### Your instructions:
In the records below, find each line containing the word "Website" and copy it.
Data for this exercise section start
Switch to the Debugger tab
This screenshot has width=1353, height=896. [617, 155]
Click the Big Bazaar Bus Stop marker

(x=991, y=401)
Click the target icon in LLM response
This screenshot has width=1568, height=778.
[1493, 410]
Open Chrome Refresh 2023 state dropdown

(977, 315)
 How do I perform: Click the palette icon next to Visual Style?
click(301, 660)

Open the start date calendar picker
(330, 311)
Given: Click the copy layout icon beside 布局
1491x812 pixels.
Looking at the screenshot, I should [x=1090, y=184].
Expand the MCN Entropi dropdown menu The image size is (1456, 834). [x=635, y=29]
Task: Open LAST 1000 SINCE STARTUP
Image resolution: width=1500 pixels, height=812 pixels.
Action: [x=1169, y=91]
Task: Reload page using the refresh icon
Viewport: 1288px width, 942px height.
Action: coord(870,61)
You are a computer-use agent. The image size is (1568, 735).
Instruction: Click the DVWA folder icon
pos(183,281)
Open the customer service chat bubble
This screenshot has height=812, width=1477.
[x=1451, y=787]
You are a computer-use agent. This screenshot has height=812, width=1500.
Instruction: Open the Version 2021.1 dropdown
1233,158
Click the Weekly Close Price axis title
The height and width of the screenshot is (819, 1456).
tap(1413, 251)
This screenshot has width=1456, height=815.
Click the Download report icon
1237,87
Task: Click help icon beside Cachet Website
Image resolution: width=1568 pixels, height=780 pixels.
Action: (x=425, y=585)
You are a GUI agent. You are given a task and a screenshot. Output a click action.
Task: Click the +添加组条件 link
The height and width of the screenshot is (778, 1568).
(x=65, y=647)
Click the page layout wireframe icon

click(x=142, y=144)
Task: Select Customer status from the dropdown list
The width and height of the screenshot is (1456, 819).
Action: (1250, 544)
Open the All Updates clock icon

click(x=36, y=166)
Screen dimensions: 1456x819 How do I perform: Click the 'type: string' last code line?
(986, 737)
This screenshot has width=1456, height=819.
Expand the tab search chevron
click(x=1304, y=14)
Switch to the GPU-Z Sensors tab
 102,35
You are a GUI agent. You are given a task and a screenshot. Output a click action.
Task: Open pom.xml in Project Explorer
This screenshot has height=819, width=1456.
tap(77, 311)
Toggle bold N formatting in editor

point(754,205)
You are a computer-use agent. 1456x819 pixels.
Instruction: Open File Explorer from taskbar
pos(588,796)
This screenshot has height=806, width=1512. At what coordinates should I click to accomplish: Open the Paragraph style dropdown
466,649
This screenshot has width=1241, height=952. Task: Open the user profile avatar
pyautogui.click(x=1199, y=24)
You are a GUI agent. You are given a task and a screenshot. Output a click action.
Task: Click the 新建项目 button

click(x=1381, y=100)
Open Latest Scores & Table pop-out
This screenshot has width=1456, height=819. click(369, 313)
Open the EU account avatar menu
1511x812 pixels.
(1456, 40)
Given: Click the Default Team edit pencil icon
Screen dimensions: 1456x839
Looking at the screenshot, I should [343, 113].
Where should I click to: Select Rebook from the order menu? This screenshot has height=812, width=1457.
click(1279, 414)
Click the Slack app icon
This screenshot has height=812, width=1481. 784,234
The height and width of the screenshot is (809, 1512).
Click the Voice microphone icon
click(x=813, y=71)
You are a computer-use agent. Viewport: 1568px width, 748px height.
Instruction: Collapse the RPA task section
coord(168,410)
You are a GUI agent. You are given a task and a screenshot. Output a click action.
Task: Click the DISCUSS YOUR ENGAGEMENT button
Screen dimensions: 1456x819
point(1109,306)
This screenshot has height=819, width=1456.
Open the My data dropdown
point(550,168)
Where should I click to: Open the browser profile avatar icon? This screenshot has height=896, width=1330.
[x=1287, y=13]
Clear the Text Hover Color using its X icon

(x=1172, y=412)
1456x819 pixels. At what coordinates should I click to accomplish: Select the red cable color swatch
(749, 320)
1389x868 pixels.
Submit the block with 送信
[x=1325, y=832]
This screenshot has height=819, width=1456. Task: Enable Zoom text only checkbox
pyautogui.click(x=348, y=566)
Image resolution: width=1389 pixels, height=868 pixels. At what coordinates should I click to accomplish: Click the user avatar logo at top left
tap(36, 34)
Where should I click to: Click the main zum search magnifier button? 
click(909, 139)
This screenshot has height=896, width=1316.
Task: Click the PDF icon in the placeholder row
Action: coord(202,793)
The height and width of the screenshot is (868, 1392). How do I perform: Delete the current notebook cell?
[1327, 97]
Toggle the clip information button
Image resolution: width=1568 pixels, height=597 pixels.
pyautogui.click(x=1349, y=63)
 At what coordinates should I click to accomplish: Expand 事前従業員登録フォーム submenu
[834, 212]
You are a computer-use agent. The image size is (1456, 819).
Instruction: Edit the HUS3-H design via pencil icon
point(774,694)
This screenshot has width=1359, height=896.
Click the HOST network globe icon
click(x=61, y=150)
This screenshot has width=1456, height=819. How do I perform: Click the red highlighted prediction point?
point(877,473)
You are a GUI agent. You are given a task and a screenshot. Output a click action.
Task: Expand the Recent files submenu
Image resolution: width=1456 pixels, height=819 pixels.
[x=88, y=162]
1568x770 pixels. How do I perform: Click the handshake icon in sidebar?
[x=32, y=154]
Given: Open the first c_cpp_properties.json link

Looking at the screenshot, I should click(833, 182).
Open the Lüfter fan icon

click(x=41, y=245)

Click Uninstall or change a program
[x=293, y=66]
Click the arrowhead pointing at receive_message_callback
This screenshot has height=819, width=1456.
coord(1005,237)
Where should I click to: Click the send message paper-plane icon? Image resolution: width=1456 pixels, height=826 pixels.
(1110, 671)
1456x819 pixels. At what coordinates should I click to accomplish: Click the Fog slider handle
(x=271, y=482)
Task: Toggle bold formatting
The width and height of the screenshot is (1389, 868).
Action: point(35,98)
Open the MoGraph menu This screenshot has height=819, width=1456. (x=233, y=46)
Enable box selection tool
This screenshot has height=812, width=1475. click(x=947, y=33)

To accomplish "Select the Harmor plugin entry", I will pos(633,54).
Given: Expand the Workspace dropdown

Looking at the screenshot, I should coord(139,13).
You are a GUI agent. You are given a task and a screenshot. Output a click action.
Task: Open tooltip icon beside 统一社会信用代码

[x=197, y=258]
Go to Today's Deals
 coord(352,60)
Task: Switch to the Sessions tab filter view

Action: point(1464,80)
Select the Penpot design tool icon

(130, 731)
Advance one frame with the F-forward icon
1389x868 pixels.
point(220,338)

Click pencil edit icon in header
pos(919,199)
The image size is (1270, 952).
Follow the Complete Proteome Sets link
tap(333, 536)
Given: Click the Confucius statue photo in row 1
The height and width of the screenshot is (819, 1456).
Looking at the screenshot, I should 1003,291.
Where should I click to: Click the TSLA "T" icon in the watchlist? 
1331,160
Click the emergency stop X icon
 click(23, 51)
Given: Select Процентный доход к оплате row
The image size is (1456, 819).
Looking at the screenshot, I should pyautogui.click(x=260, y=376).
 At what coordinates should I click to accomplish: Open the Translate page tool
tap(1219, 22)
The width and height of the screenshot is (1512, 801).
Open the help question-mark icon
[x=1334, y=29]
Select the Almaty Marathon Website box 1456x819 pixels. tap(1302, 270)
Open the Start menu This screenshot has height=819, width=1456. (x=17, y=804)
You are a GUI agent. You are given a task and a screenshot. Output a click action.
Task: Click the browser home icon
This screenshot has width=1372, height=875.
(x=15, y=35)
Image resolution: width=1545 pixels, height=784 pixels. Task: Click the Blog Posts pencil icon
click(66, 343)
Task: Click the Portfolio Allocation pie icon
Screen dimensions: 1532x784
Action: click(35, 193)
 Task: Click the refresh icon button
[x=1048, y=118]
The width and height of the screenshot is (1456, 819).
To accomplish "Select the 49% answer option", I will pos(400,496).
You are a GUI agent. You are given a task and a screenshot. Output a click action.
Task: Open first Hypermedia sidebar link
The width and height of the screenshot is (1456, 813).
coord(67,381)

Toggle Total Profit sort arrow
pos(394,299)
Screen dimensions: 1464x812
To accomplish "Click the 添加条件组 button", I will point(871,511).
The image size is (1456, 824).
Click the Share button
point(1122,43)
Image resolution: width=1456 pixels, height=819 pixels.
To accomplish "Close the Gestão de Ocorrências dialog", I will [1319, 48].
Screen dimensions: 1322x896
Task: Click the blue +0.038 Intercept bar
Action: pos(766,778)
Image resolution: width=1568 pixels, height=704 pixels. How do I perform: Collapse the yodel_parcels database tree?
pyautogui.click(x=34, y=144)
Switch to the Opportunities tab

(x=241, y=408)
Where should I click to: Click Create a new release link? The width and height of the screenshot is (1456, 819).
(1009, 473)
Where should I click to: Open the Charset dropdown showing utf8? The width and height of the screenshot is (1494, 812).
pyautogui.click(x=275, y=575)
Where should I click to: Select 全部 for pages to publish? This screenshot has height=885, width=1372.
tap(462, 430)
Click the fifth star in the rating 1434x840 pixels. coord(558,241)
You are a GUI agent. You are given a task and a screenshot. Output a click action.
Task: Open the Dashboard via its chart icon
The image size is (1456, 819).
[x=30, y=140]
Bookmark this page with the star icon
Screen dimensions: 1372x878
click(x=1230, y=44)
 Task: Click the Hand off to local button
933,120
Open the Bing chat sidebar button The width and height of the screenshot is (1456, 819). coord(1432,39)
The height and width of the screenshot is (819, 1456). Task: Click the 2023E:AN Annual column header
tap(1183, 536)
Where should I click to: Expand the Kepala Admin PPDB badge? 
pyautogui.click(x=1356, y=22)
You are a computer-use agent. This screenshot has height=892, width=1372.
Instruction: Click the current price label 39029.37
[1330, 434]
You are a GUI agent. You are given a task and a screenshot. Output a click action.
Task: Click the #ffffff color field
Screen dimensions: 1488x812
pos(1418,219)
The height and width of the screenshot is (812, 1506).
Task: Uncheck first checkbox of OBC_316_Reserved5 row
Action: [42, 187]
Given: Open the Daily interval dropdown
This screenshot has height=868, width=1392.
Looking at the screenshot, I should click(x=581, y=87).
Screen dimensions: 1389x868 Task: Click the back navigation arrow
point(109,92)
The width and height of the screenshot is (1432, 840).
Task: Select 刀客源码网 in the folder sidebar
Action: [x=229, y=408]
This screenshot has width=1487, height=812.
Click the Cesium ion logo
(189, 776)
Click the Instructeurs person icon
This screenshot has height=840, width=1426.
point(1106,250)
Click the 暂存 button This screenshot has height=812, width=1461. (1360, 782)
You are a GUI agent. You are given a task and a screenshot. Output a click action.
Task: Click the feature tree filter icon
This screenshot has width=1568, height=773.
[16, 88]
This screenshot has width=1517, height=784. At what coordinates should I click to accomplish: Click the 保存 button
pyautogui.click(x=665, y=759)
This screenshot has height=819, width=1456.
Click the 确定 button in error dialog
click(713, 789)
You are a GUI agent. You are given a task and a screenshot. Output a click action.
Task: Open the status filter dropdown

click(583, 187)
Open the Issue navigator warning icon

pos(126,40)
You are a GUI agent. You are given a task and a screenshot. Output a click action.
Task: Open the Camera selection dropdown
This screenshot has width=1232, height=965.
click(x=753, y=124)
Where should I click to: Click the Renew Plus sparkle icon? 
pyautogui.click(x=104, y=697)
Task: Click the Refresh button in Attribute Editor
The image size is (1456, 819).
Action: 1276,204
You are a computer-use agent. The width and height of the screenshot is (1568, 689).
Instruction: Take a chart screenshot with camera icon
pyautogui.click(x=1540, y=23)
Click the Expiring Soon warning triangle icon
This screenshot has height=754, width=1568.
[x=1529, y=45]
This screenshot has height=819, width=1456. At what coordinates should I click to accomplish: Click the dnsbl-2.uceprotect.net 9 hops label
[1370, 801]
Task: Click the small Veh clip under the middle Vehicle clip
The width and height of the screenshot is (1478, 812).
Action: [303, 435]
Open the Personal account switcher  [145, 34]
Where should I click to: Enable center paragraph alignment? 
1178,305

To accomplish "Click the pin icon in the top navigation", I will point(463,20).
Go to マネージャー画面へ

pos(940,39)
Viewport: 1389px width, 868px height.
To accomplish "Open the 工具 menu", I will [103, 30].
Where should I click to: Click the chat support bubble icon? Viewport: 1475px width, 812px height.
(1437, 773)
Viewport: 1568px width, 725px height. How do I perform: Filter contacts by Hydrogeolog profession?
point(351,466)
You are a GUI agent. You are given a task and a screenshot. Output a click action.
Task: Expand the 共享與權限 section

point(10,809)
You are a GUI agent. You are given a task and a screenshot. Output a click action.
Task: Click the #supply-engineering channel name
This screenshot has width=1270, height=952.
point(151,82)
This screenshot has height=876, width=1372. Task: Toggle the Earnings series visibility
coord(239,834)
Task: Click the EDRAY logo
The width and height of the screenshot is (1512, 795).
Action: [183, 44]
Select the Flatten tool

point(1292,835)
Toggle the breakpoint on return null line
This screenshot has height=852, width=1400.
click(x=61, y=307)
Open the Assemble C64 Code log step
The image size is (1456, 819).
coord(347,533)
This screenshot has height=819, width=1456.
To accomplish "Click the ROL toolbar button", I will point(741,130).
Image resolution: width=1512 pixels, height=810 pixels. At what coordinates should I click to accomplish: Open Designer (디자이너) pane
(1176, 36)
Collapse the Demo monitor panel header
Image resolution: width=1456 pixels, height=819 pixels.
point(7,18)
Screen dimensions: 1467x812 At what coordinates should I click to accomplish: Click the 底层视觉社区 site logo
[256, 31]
Data for this exercise section end
### Written solution:
Task: Click help icon beside Cachet Website
Select the Almaty Marathon Website box 1456x819 pixels. tap(1302, 270)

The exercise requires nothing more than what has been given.